Just for fun, let’s go back to the Intel Ivy Bridge RNG described above. We’ll take a look specifically at the PRNG portion of the design, which uses the NIST CTR-DRBG random number generator with AES:
|Portion of the Intel Ivy Bridge design, with a few annotations added by yours truly. (original source)|
The CTR-DRBG design relies on two features. First, an AES key is selected at random along with some input seed. This pair goes into the AES cipher, where it is processed to derive a new key and data. The result should be unpredictable to most attackers.
But if you were able to change the way keys were updated (in the key_in_mux hilighted) so that instead of updating the key and/or using an unpredictable one, it chose a fixed key known to the attacker, you would now have a very powerful backdoor. Specifically, the output would still look statistically perfectly random. But an attacker who knows this key could simply decrypt one block of RNG output to obtain all future and past outputs of the generator until the next time it was reseeded.
Note that I am not saying the Intel system has a backdoor in it — far from it. I’m only considering how easily it might be made to have one if you were an attacker with control of Intel’s fabrication plants (or their microcode updates). And this is hardly Intel’s fault. It’s just the nature of this particular RNG design. Others could be just as vulnerable.
Actually using this knowledge to attack applications would be more complex, since many system-level RNGs (including the Linux Kernel RNG) combine the output of the RNG with other system entropy (through XOR, unfortunately, not hashing). But Intel has pushed hard to see their RNG output used directly, and there exist plugins for OpenSSL that allow you to use it similarly. If you used such a method, these hypothetical flaws could easily make their way all the way into your cryptography.
Designing against these issues
Unfortunately, so far all I’ve done is call out the challenges with building trustworthy RNGs. And there’s a reason for this: the challenges are easy to identify, while the solutions themselves are hard. And unfortunately at this time, they’re quite manual.
Building secure RNG/PRNGs still requires a combination of design expertise, careful low-level (true) RNG testing — using expert design and statistical tests — and the use of certified algorithms with proper tests. All of the techniques above contribute to building a secure RNG, but none of them are quite sufficient.
Solving this problem, at least in software, so we can ensure that code is correct and does not contain hidden ‘easter eggs’, represents one of the more significant research challenges facing those of us who depend on secure cryptographic primitives. I do hope some enterprising graduate students will give these issues the attention they deserve.
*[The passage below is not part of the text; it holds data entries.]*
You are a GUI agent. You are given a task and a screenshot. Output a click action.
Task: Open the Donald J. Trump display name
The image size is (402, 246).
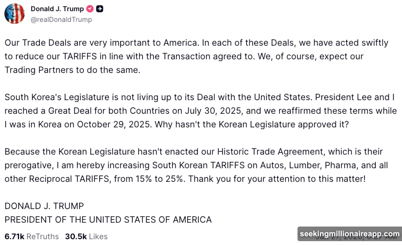click(x=57, y=9)
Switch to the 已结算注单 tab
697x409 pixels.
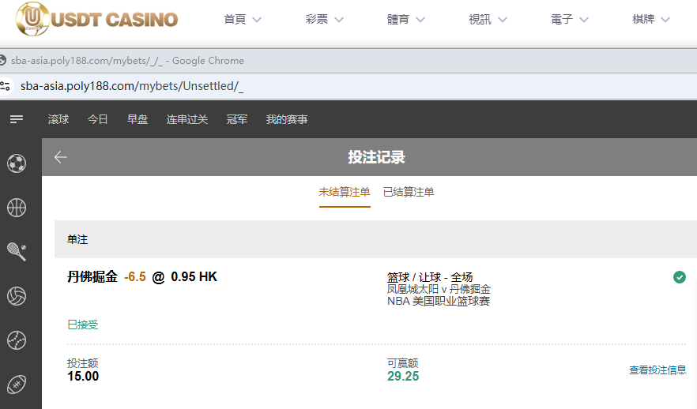(409, 192)
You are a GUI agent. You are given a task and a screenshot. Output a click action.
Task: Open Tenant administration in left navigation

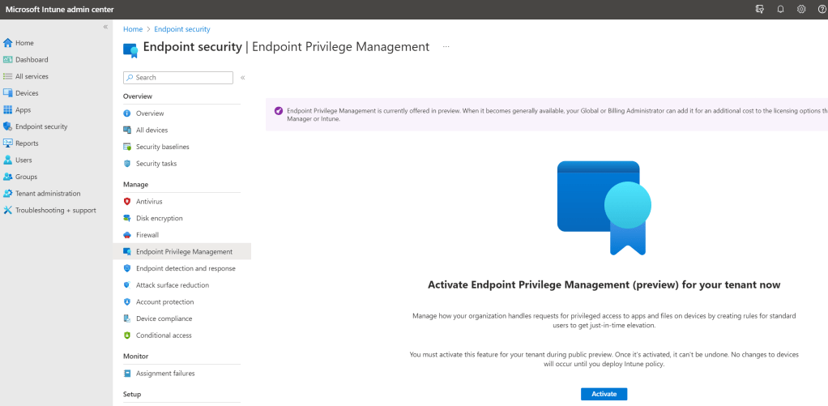[x=48, y=194]
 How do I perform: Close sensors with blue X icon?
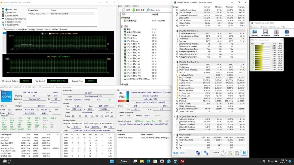click(244, 153)
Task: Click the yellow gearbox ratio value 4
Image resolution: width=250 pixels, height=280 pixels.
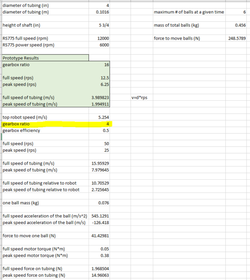Action: point(99,124)
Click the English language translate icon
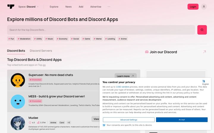214x133 pixels. 204,81
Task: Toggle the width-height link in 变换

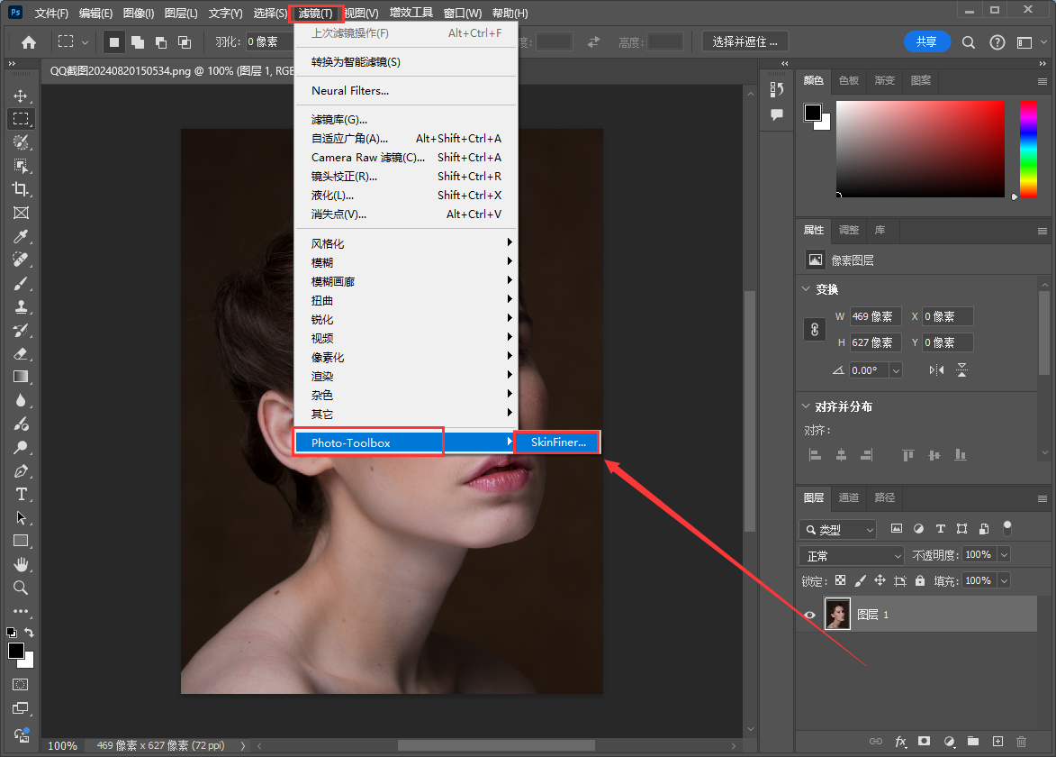Action: [815, 329]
* Though there are some exceptions. See, for example, this FIPS certified smart card that included a bad RNG which was used to generate cryptographic secrets. In general FIPS disallows this except for a very small number of approved RNGs. Perhaps this was one.
** The original version of this post claimed that /dev/random seeds /dev/urandom. This is actually a mistake — both /dev/random and /dev/urandom use the same PRNG, but /dev/random simply keeps track of how much ‘entropy’ is in the pool and blocks when you have drawn too many bits. Thanks to Brendan Long and Thomas Ptacek for setting me straight.